* _YOUR TASK_:
List every line in the rows below that contains the string "height". The match is case-sensitive.

* _DATA EXTRACT_:

_____

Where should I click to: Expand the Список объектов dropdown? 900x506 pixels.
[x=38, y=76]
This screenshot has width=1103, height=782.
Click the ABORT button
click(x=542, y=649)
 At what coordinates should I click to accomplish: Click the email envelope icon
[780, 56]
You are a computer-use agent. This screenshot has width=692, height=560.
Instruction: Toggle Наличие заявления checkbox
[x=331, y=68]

_____

* _CORRECT RESULT_:
This screenshot has width=1103, height=782.
You are a computer-use agent. This screenshot has width=692, height=560.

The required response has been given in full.